The Rev. Tamara Nichols Rodenberg said when an average of 22 veterans commit suicide each day, their fellow Americans must serve as “a candle to the darkness” they experience.
“These are our men and women and we must show them our pride,” she told those gathered at Brooke Hills Free Methodist Church.
Rodenberg said staff with the Bethany College office of student life and members of the Phi Kappa Tau fraternity this weekend expressed their appreciation for veterans through a 24-hour vigil at the campus’ flagpole outside, lighting 22 luminaria over that period for the veterans who have died at their own hands.
She said her father served as an Air Force rescue pilot in Vietnam but spoke little about his experiences except to note he was encouraged to change from his uniform when he disembarked from the airplane that brought him home.
She said she was proud when he attended, in dress uniform, the opening of the Soul Repair Center, a program offering emotional and spiritual support to veterans she helped to found at Brite Divnity School in Fort Worth, Texas.
Rodenberg noted the holiday originated on Nov. 11, 2019 as Armistice Day, the anniversary of the signing of a treaty between those who fought in World War I — “the end of the war to end all wars.”
She added it was renamed Veterans Day, by act of Congress and President Dwight Eisenhower, to honor all veterans.
Rodenberg said it’s fitting that everyone gathers to honor those who died while serving their country and thank all who made sacrifices to provide that same service.
Foundation member Paul “Bud” Billiard, who served as master of ceremonies, said every veteran can be defined as “someone who wrote a blank check payable to the United States of America for an amount up to and including his or her life.”
He noted the names of many such veterans can be found on the monument at the Brooke County Veterans Memorial Park.
Located at Brooke Hills Park, it was inspired by the death of Marine Lance Cpl. Michael J. Smith, a 21-year-old Wellsburg native who was killed while attempting to aid fellow soldiers during a skirmish in Afghanistan.

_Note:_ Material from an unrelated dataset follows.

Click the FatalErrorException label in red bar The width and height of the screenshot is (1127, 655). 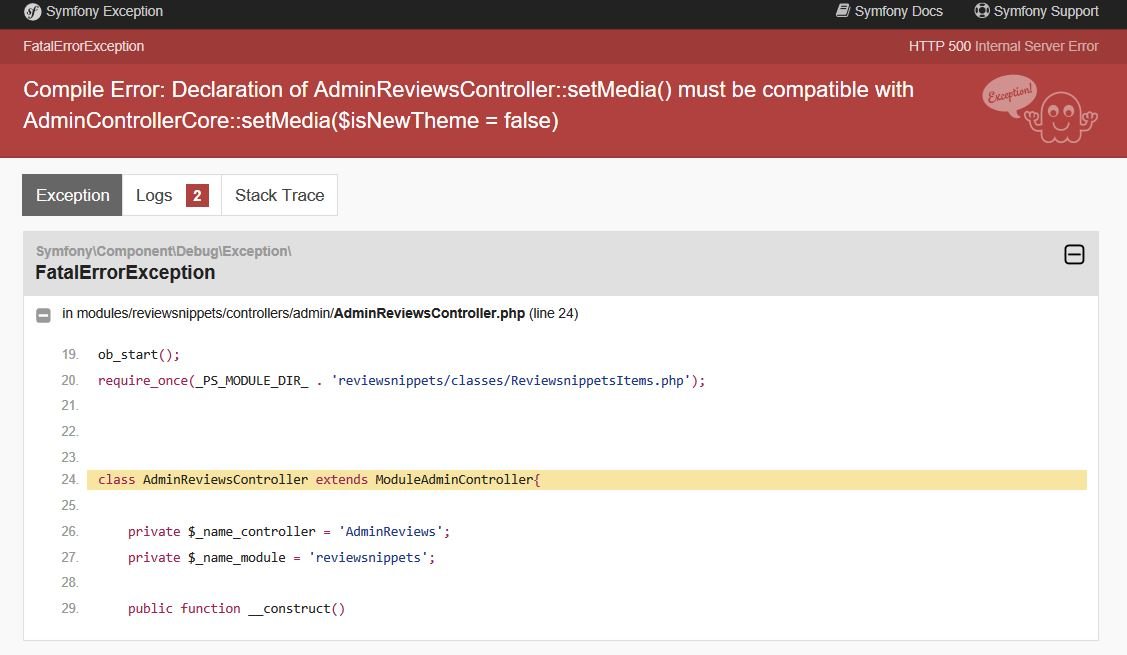click(x=83, y=46)
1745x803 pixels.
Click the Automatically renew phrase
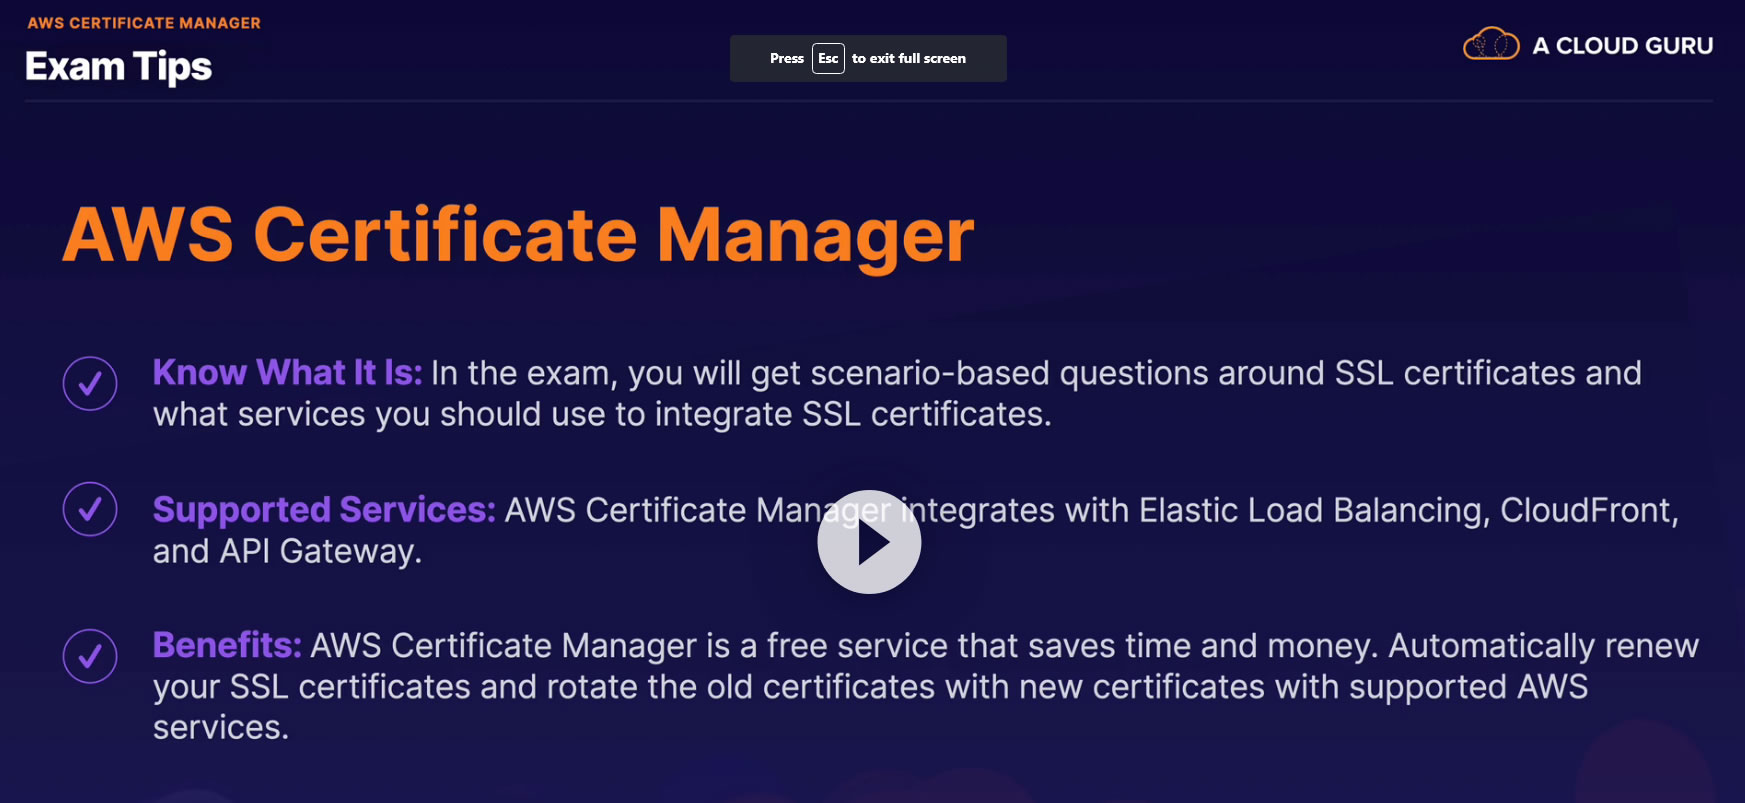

Billiard noted since 2009, the foundation has recognized local families with multiple members who served in the military.
This year recognition went to the Clark and Iafrate families.
Hailing from McKinleyville, the Clarks included Army World War II veterans William, Jack, Charles and George, all deceased. George also served in Korea, where he was wounded in combat.
Hailing from Follansbee, the Iafrates included Loreto “88” Iafrate, a Navy World War II veteran; Albert, who served the Army from 1948 to 1950; and Geno, who served in the Army from 1945 to 1947.
Loreto and Albert were on hand to join their family in remembering their late brother.
Plaques bearing the veterans’ names and sponsored by the Wellsburg Lions Club will be displayed at the American Defenders of Bataan and Corregidor Museum and Education Center at the Brooke County Public Library.